PONTE NO PASSO DO DORNELES (Arroio Feijó) “UM TRÍPLICE DESLEIXO PÚBLICO”.

PONTE NO PASSO DO DORNELES (Arroio Feijó); “UM TRÍPLICE DELEIXO PÚBLICO”.

ESTRADA CAMINHO DO MEIO

É uma das mais antigas e importantes ligações entre o municipio de Viamão e Porto Alegre. A partir da emancipação do Municipio de Alvorada (Antigo Passo do Feijó) e sua expanssão urbana este também passou a se servir do Caminho do Meio.

É interessantes destacar que essa estrada é mais antiga que a RS-40, que liga a capital com Viamão, que éra chamada de Estrada da Lomba do Sabão.

Num curto espaço de tempo, a região de seu entorno sofreu um grande adensamento populacional, por diversas razões, como sua acessibilidade a famílias de baixa renda pelo preço razoável dos lotes e a relativa proximidade geográfica com a cidade consolidada, e também com relativa proximidade a trabalho e emprego.

Hoje, dotada de uma infraestrutura urbana e serviços públicos, a partir da ação das famílias de baixa renda, são atraídos para a região muitos projetos de Condominios e loteamentos destinados à classe Média, e fazendo a interligação desses espaços antes de população rarefeita, e ocupado com sítios e chácaras, e áreas vazias.

Assim, chegamos ao assunto: Mobilidade – o direito de ir e vir com liberdade, qualidade, segurança, entre outros.

“Com esse adensamento populacional, como as pessoas atualmente se movimentam na região? Quais suas necessidades de deslocamentos? Quais seus trajetos habituais? Qual a quantidade de veículos em circulação? Qual a previsão futura? O traçado viário existente e as vias principais de ligação comportam satisfatoriamente esse trânsito e tráfego? A quantas anda a qualificação do transporte coletivo local ? E os serviços públicos básicos ?…”

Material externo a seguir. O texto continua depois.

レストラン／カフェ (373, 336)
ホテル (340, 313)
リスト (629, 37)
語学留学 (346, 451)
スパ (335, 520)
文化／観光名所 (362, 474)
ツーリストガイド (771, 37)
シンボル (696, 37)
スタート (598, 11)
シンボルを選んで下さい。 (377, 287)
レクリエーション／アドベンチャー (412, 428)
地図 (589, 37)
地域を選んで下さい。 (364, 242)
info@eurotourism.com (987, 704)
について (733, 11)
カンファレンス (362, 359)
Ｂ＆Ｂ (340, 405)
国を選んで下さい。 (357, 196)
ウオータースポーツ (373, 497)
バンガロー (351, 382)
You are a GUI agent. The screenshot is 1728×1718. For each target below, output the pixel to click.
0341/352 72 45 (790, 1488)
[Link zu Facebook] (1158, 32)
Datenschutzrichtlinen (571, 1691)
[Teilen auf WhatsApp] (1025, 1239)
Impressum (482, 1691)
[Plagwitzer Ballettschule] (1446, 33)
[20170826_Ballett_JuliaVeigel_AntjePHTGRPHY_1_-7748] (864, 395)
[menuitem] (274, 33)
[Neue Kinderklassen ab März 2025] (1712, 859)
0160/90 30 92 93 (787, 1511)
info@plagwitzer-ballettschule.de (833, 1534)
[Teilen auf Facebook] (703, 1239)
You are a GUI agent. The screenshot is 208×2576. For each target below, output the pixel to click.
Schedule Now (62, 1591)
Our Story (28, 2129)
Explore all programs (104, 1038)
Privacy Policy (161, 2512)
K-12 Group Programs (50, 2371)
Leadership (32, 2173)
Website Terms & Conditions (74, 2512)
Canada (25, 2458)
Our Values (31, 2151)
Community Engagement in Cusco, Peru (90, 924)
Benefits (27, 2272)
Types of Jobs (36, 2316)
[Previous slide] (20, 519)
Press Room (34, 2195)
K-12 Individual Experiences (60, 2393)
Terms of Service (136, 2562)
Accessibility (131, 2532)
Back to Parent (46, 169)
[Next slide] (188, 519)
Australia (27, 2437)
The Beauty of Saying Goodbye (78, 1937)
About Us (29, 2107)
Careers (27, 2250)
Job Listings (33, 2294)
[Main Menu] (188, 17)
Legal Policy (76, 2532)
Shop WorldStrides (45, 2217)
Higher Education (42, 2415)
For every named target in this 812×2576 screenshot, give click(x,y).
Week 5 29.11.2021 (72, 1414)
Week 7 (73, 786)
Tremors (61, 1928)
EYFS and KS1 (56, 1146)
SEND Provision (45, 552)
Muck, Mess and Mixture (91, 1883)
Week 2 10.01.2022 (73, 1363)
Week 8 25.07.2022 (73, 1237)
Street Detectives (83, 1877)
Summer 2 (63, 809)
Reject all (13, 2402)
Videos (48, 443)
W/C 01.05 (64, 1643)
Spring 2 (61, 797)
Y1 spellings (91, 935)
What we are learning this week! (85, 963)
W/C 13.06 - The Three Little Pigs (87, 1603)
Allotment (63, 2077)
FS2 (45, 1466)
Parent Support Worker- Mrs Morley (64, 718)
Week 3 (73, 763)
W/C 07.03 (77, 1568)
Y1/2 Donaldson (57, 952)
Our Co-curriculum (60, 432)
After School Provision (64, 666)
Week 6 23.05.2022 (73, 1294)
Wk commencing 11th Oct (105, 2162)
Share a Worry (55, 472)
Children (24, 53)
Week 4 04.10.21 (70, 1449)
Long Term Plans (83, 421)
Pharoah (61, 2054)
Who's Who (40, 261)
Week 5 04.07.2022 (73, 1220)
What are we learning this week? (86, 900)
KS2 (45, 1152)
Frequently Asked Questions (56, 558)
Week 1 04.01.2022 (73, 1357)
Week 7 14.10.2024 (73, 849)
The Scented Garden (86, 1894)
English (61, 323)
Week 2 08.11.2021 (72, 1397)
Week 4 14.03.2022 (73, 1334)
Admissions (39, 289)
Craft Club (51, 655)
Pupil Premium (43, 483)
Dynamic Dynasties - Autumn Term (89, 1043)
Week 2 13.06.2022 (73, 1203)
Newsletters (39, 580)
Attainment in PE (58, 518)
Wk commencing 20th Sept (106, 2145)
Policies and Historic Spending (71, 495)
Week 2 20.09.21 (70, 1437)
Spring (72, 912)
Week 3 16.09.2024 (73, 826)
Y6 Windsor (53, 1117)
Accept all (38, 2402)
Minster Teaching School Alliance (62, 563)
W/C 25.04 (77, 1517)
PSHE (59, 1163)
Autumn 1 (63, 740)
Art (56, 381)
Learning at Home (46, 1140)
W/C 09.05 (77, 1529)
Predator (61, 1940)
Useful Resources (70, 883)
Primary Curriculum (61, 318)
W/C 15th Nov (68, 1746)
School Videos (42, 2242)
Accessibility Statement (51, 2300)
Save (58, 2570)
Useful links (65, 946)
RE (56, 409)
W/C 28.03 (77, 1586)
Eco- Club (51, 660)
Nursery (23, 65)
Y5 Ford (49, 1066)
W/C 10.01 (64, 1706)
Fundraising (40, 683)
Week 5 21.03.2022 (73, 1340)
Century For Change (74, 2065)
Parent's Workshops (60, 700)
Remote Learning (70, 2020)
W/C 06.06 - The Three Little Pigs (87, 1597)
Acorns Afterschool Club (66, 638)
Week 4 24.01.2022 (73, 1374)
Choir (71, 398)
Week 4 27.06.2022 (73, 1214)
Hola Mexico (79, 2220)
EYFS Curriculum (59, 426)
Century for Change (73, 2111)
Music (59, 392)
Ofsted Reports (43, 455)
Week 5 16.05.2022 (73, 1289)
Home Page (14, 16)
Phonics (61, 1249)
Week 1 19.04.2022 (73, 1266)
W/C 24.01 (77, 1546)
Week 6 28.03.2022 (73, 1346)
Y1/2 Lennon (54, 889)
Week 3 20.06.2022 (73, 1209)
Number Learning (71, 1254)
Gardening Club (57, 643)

PONTE DO PASSO DO DORNELES:

Essa ponte se localiza num local de convergência das divisas de três municípios: Alvorada, Porto Alegre, Viamão.

Destaca-se que, tanto na RS- 40, como na Avenida Baltazar de Oliveira Garcia, e na  Avenida Protásio Alves, o fluxo de veículos tem a mesma intensidade, mas o desleixo na conservação dessas vias por omissão dos três municípios é total, e estende-se a outros temas básicos pertinentes .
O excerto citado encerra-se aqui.